Non-lieu à statuer 29 septembre 2025
Commentaire • 0
Sur la décision
| Référence : | TA Lyon, 29 sept. 2025, n° 2511338 |
|---|---|
| Juridiction : | Tribunal administratif de Lyon |
| Numéro : | 2511338 |
| Type de recours : | Excès de pouvoir |
| Décision précédente : | Tribunal administratif de Lyon, 9 septembre 2025 |
| Dispositif : | Non-lieu |
| Date de dernière mise à jour : | 16 octobre 2025 |
Texte intégral
Vu la procédure suivante :
Par un courrier enregistré le 21 août 2025, Mme D… C… épouse B…, représentée par la SELARL BS2A Bescou et Sabatier Avocats Associés (Me Sabatier), a saisi le tribunal d’une demande tendant à obtenir l’exécution de l’ordonnance n° 2507895 rendue par le juge des référés le 9 juillet 2025, ainsi que la liquidation de l’astreinte prévue à l’article 2 de cette ordonnance.
Par une ordonnance du 9 septembre 2025, la présidente du tribunal administratif de Lyon a, en application de l’article R. 921-6 du code de justice administrative, ouvert une procédure juridictionnelle tendant à ce que soit assurée l’exécution de cette ordonnance.
Par un mémoire enregistré le 19 septembre 2025, Mme D… C… épouse B…, représentée par la SELARL BS2A Bescou et Sabatier Avocats Associés (Me Guillaume), demande qu’il soit enjoint à la préfète du Rhône de réexaminer la situation de Mme A… E… dans un délai de quinze jours à compter de l’ordonnance à intervenir et sous astreinte de 100 euros par jour de retard, et qu’une somme de 400 euros soit mise à la charge de l’État au titre de l’article L. 761-1 du code de justice administrative.
Elle soutient qu’une autorisation provisoire de séjour lui a été remise mais que la préfète du Rhône n’a pas exécuté l’injonction de réexamen.
La procédure a été communiquée à la préfète du Rhône, qui n’a pas produit de mémoire en défense.
Vu les autres pièces du dossier.
Vu le code de justice administrative.
La présidente du tribunal a désigné M. Bertolo, premier conseiller, pour statuer sur les demandes de référé.
Les parties ont été régulièrement averties du jour de l’audience.
Au cours de l’audience publique tenue en présence de Mme Gaillard, greffière d’audience, M. Bertolo a lu son rapport, et entendu les observations de Mme C… épouse B….
Par une note en délibéré enregistrée le 23 septembre 2025, et communiquée, la préfète du Rhône doit être regardée comme concluant au non-lieu à statuer et au rejet de la demande de liquidation d’astreinte.
Elle fait valoir que la requérante bénéficie d’un accord pour l’octroi d’une carte de résident algérien, valable du 23 septembre 2025 au 22 septembre 2035, et dans l’attente d’un titre provisoire de séjour avec droit au travail, valable du 25 août au 24 novembre 2025.
Par une ordonnance du 24 septembre 2025 prise en application de l’article R. 522-8 du code de justice administrative, la clôture de l’instruction a été différée au 25 septembre 2025 à 16h00.
Par une ordonnance n°2507895 du 9 juillet 2025, le juge des référés du tribunal a enjoint à la préfète du Rhône de de réexaminer la demande de Mme C… épouse B… dans un délai d’un mois et sous astreinte de 50 euros par jour de retard, et de lui délivrer dans l’attente une autorisation provisoire de séjour l’autorisant à travailler.
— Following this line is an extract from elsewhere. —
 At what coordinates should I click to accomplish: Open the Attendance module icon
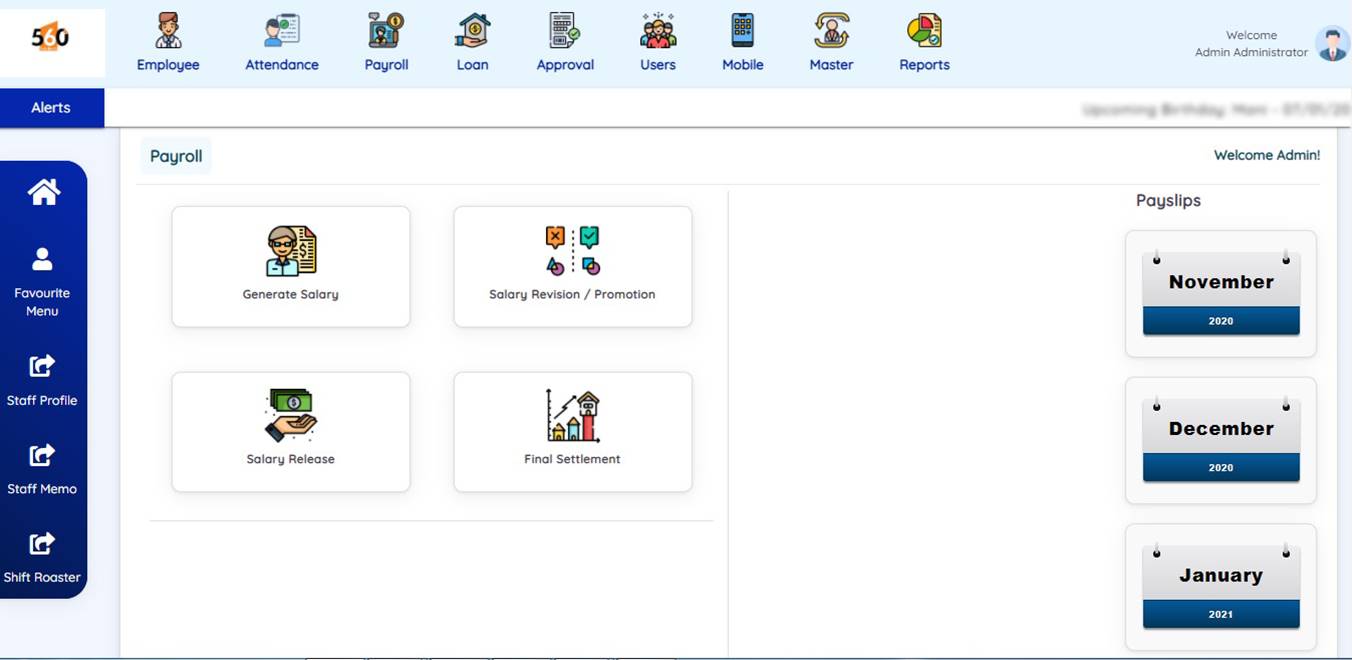[x=282, y=32]
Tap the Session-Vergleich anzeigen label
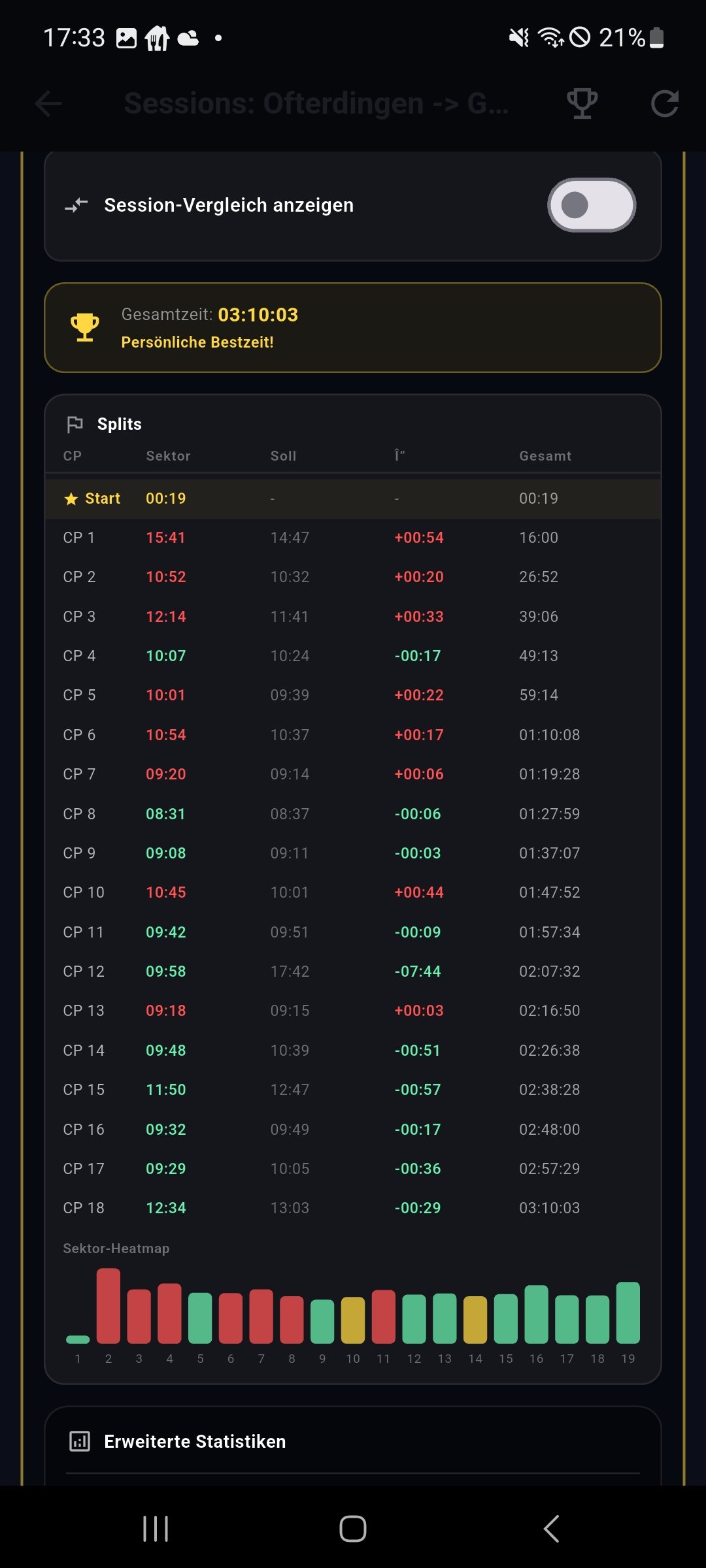The height and width of the screenshot is (1568, 706). coord(229,205)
Par une ordonnance du 9 septembre 2025, la présidente du tribunal administratif de Lyon a fait droit à la demande de Mme C… épouse B… tendant à l’ouverture d’une procédure juridictionnelle en vue d’assurer l’exécution de cette ordonnance.
Aux termes de l’article L. 911-4 du code de justice administrative : « En cas d’inexécution d’un jugement ou d’un arrêt, la partie intéressée peut demander à la juridiction, une fois la décision rendue, d’en assurer l’exécution. / (…). ». En application de l’article R. 921-6 de ce code : « Dans le cas où le président estime nécessaire de prescrire des mesures d’exécution par voie juridictionnelle, et notamment de prononcer une astreinte, (…), le président (…) du tribunal ouvre par ordonnance une procédure juridictionnelle. / (…) L’affaire est instruite et jugée d’urgence. Lorsqu’elle prononce une astreinte, la formation de jugement en fixe la date d’effet. ».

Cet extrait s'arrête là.